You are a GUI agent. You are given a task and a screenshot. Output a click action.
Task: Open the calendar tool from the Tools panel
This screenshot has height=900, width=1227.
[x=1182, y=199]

---

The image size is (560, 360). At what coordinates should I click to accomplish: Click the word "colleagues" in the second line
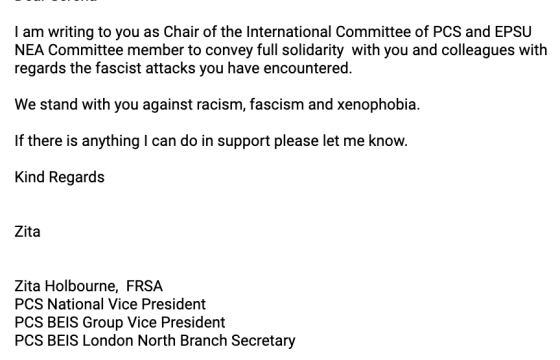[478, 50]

PROMPT:
How many lines of the records contain the string "screenshot"? Case counts; reply with the number only.

ANSWER FOR THIS EXERCISE:
2